Adeta “Dört ayaküstüne düştü” cümlesi tam da bunlar için kullanılmıştır!

Dünyada bir ağaç dikme şerefine bile nail olamayan bu kişilerin siyasi hayatına baktığınızda ise o kadar rahat geçen bir hikâyesi vardır ki sadece rahat geçmekle kalmaz, bu kişiler aynı zamanda işin iç yüzünü bilenler hariç herkes tarafından adam yerine konur.

***

Yani başarısızlık konusunda başarılı olanlar maalesef ki toplumun sözünü söyleme noktasına gelirler. Bir de tersi durumda olanlar var ki adeta dünyaya hayatın çilesini çekmeye gelmiştir. Bu kişiler siyasi hayatında da başarı hikâyelerine her gün bir yenisini ekleseler de özellikle bazı kesimler tarafından günah keçisi ilan edilir ve yerden yere vurulur.

***

Yol yapar anlamazlar,

Park yapar anlamazlar,

Geleceğe yatırım yapar anlamazlar,

Yönettiği şehrin kaderini değiştirebilmek adına “deli” rolüne bürünür yine anlamazlar.

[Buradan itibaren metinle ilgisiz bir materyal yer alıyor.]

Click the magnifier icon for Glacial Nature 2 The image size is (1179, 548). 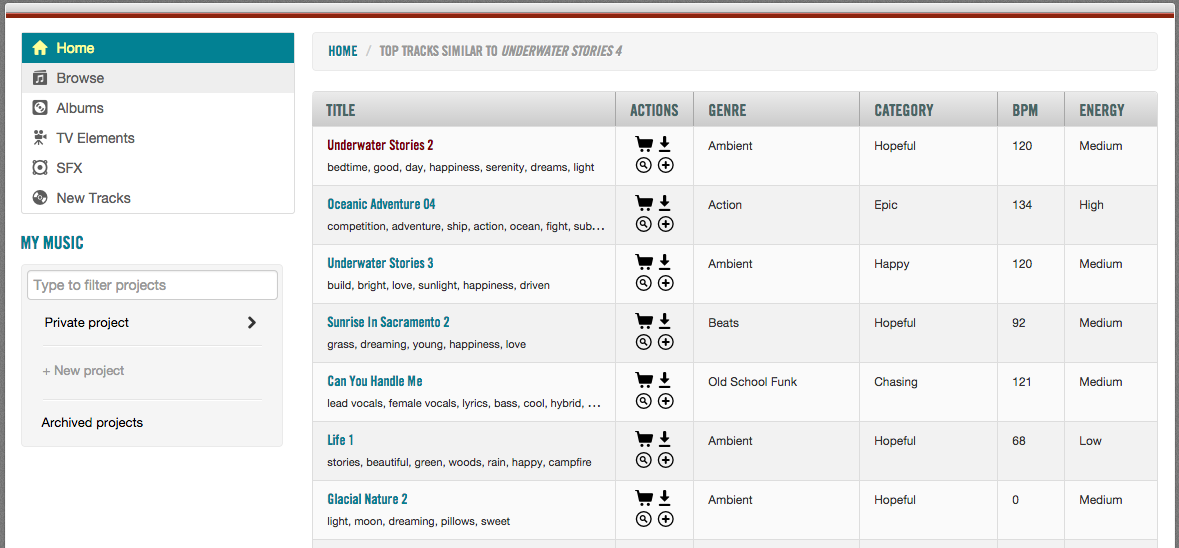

Ailenizi, eşinizi, dostunuzu hatta yeni doğmuş çocuğunuzu ihmal ettiğinizi anlamazlar.

…Velhasıl onlar hiç anlamazlar!

***

Aslında anlamadıklarından değil, anlamak istemediklerinden. Çünkü her başarı hikâyesinin ardında yatan muazzam bir kıskançlık vardır ki bizim “deli” rolüne bürünenlerde işte o muazzam kıskançlıktan nasibini alıverir.

***

Üstat Sezai Karakoç’un da dediği gibi “Ne yapsalar boş, göklerden gelen bir karar vardır” elbet…  O karar da üç beş şom ağızlının diline pelesenk olan hikâyedeki gibi kötü bitmez.

***

Çünkü; çalışanın, emek verenin, gayret gösterenin hakkını teslim eden “Hakk” vardır. Elbette günü geldiği zaman da o teslim edilecektir.

***

Yeter ki vazgeçme,

Yeise kapılma ve dahi doğru yoldan ayrılma.

Aşk ile çalışan yorulmaz misali çalışmaya devam et.